Christa Mackenzie had traveled from Osaka to Tokyo to tell the police about “Yuji.” Katie Vickers related the story of “Koji.” Huw Shakeshaft’s friends Isobel Parker and Clara Mendez, who had shared their story with the shell-shocked Tim Blackman, went to them with different names but the same narrative. All four met with indifference. “It was a month before they took anything I said seriously,” said Christa. “They were so slow to pick things up. It was partly inertia—they didn’t seem interested for a while. They were saying, ‘Well, yes, but she’s probably joined a religious cult.’ Just not listening to people who told them that Lucie wasn’t that kind of person at all. But they genuinely thought it was a possibility. Or maybe they just wanted to believe it because they couldn’t be bothered to follow through on the alternative.”
The police had barely set up their investigation headquarters when the first of the fake letters arrived, signed in Lucie’s name. It was the one dated July 17—Tim’s birthday—and postmarked Chiba, and Louise recognized it immediately as a forgery. The signature was impressively accurate, but the spelling was poor.
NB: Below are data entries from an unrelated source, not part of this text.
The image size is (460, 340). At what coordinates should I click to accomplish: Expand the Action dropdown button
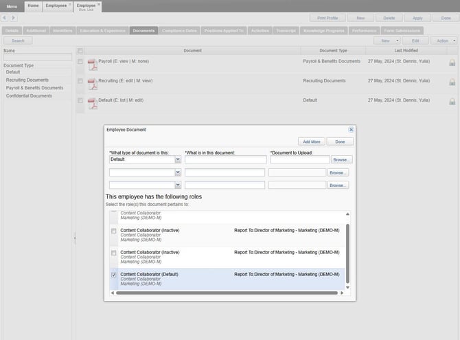pyautogui.click(x=443, y=41)

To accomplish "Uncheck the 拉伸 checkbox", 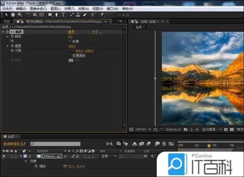I will tap(70, 41).
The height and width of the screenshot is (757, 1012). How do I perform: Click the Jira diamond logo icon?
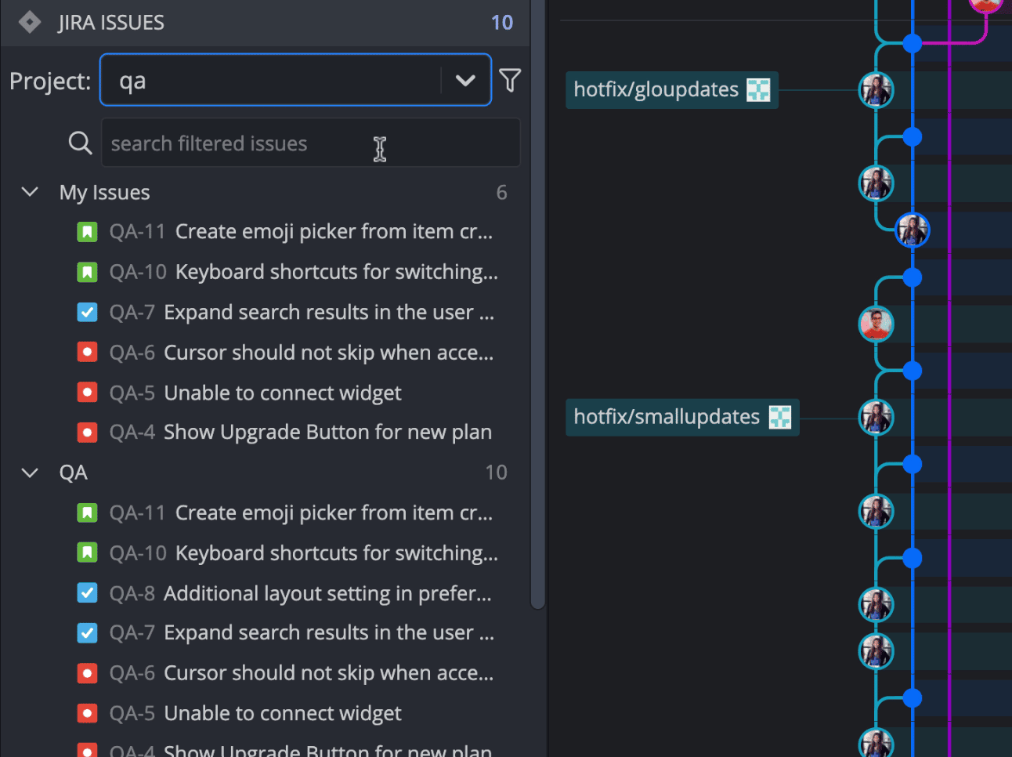pos(30,22)
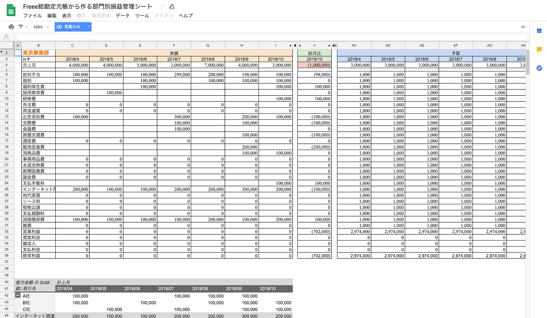547x318 pixels.
Task: Open the ヘルプ menu
Action: pos(186,16)
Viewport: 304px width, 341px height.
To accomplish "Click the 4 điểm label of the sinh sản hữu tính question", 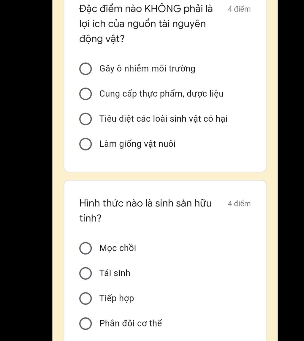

The extracts shown to Tim and Sophie had been carefully bowdlerized—in its entirety, it was violent, graphic and angry.
The detectives had forbidden Louise from taking notes, but when they were out of the room, she scribbled down a few phrases on a scrap of paper:
—Louise I love you like a sister but as a matter of fact you fuck up my plans by making me famous.
—he took me to the hotel and fucked me—fuck hostesses
—I want to be what I want to be
—Purpose of coming to Japan is for money yes that is a fact
—wanted to escape
—I begged him to call you
—Tell Scott that I love him, but I don’t want to be with him any more
—not innocent had several happenings
—fucked customers with money
—Louise you think you know me but you don’t
“It was all really hard language,” Louise said. “It was awful.” She was spending all day in the police station and going back alone to the police apartment. Her sleep was lurid with nightmares. For a few days, Christa stayed with her, but she was in the grip of her own guilt—for not going to the police earlier and because she had ignored the inner prompting to warn Lucie when she first met her. Instead of giving comfort, she and Louise compounded each other’s despair.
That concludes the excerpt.